Stated problem: Reproduce every one of the entries below word for word, leaving each character unchanged.

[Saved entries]

----------

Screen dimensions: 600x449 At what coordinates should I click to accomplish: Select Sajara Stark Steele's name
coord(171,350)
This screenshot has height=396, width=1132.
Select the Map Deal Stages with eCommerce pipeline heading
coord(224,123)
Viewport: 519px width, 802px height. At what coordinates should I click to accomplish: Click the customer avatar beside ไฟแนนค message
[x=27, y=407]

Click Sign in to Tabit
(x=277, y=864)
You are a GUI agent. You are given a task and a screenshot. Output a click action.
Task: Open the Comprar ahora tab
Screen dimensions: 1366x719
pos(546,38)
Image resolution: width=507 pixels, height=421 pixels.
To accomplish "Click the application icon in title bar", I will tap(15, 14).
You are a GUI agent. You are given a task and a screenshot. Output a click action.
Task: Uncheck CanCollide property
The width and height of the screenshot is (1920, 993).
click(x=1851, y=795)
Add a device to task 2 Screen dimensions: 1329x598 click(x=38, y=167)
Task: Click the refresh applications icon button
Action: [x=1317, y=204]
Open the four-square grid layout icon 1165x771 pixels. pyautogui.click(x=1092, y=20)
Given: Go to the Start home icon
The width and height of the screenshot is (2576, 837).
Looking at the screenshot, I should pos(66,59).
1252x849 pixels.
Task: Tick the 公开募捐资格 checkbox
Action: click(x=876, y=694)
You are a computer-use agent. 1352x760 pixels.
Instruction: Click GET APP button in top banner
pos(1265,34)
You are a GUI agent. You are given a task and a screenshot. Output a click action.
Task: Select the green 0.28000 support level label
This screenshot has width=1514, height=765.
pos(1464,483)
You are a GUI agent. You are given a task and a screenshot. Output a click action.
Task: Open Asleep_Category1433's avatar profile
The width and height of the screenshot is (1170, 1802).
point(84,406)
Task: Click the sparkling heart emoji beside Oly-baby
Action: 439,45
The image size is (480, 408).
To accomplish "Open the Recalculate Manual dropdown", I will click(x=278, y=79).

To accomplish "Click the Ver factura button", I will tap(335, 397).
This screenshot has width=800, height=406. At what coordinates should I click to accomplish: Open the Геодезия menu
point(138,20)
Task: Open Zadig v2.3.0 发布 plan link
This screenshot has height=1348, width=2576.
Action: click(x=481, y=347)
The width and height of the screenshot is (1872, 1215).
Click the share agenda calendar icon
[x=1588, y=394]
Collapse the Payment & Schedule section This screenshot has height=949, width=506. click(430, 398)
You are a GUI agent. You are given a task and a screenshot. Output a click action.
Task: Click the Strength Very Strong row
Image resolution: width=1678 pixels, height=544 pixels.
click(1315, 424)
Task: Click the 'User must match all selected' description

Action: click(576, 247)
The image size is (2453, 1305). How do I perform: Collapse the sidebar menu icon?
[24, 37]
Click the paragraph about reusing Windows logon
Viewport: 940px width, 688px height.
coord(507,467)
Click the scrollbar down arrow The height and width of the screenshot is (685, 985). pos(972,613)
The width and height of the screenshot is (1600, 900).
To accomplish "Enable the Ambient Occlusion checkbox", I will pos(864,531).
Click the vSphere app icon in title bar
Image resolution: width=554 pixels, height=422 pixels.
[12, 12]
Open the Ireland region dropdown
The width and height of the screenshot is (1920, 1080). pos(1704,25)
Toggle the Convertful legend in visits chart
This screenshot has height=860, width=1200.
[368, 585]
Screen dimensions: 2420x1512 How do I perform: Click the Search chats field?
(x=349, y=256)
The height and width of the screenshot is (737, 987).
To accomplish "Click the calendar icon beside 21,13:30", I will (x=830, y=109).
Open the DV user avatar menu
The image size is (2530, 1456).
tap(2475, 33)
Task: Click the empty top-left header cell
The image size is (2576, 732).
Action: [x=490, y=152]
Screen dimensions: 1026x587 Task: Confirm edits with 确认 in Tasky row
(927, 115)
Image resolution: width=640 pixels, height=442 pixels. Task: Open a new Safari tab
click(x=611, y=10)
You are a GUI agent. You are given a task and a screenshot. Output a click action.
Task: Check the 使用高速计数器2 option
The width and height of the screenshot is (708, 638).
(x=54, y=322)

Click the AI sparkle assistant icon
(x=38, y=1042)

----------

Solution to the exercise:
Screen dimensions: 600x449 At what coordinates should I click to accomplish: Select Sajara Stark Steele's name
coord(171,350)
This screenshot has height=396, width=1132.
Select the Map Deal Stages with eCommerce pipeline heading
coord(224,123)
Viewport: 519px width, 802px height. At what coordinates should I click to accomplish: Click the customer avatar beside ไฟแนนค message
[x=27, y=407]

Click Sign in to Tabit
(x=277, y=864)
You are a GUI agent. You are given a task and a screenshot. Output a click action.
Task: Open the Comprar ahora tab
Screen dimensions: 1366x719
pos(546,38)
Image resolution: width=507 pixels, height=421 pixels.
To accomplish "Click the application icon in title bar", I will tap(15, 14).
You are a GUI agent. You are given a task and a screenshot. Output a click action.
Task: Uncheck CanCollide property
The width and height of the screenshot is (1920, 993).
click(x=1851, y=795)
Add a device to task 2 Screen dimensions: 1329x598 click(x=38, y=167)
Task: Click the refresh applications icon button
Action: [x=1317, y=204]
Open the four-square grid layout icon 1165x771 pixels. pyautogui.click(x=1092, y=20)
Given: Go to the Start home icon
The width and height of the screenshot is (2576, 837).
Looking at the screenshot, I should pos(66,59).
1252x849 pixels.
Task: Tick the 公开募捐资格 checkbox
Action: click(x=876, y=694)
You are a computer-use agent. 1352x760 pixels.
Instruction: Click GET APP button in top banner
pos(1265,34)
You are a GUI agent. You are given a task and a screenshot. Output a click action.
Task: Select the green 0.28000 support level label
This screenshot has width=1514, height=765.
pos(1464,483)
You are a GUI agent. You are given a task and a screenshot. Output a click action.
Task: Open Asleep_Category1433's avatar profile
The width and height of the screenshot is (1170, 1802).
point(84,406)
Task: Click the sparkling heart emoji beside Oly-baby
Action: 439,45
The image size is (480, 408).
To accomplish "Open the Recalculate Manual dropdown", I will click(x=278, y=79).

To accomplish "Click the Ver factura button", I will tap(335, 397).
This screenshot has width=800, height=406. At what coordinates should I click to accomplish: Open the Геодезия menu
point(138,20)
Task: Open Zadig v2.3.0 发布 plan link
This screenshot has height=1348, width=2576.
Action: click(x=481, y=347)
The width and height of the screenshot is (1872, 1215).
Click the share agenda calendar icon
[x=1588, y=394]
Collapse the Payment & Schedule section This screenshot has height=949, width=506. click(430, 398)
You are a GUI agent. You are given a task and a screenshot. Output a click action.
Task: Click the Strength Very Strong row
Image resolution: width=1678 pixels, height=544 pixels.
click(1315, 424)
Task: Click the 'User must match all selected' description

Action: click(576, 247)
The image size is (2453, 1305). How do I perform: Collapse the sidebar menu icon?
[24, 37]
Click the paragraph about reusing Windows logon
Viewport: 940px width, 688px height.
coord(507,467)
Click the scrollbar down arrow The height and width of the screenshot is (685, 985). pos(972,613)
The width and height of the screenshot is (1600, 900).
To accomplish "Enable the Ambient Occlusion checkbox", I will pos(864,531).
Click the vSphere app icon in title bar
Image resolution: width=554 pixels, height=422 pixels.
[12, 12]
Open the Ireland region dropdown
The width and height of the screenshot is (1920, 1080). pos(1704,25)
Toggle the Convertful legend in visits chart
This screenshot has height=860, width=1200.
[368, 585]
Screen dimensions: 2420x1512 How do I perform: Click the Search chats field?
(x=349, y=256)
The height and width of the screenshot is (737, 987).
To accomplish "Click the calendar icon beside 21,13:30", I will (x=830, y=109).
Open the DV user avatar menu
The image size is (2530, 1456).
tap(2475, 33)
Task: Click the empty top-left header cell
The image size is (2576, 732).
Action: [x=490, y=152]
Screen dimensions: 1026x587 Task: Confirm edits with 确认 in Tasky row
(927, 115)
Image resolution: width=640 pixels, height=442 pixels. Task: Open a new Safari tab
click(x=611, y=10)
You are a GUI agent. You are given a task and a screenshot. Output a click action.
Task: Check the 使用高速计数器2 option
The width and height of the screenshot is (708, 638).
(x=54, y=322)

Click the AI sparkle assistant icon
(x=38, y=1042)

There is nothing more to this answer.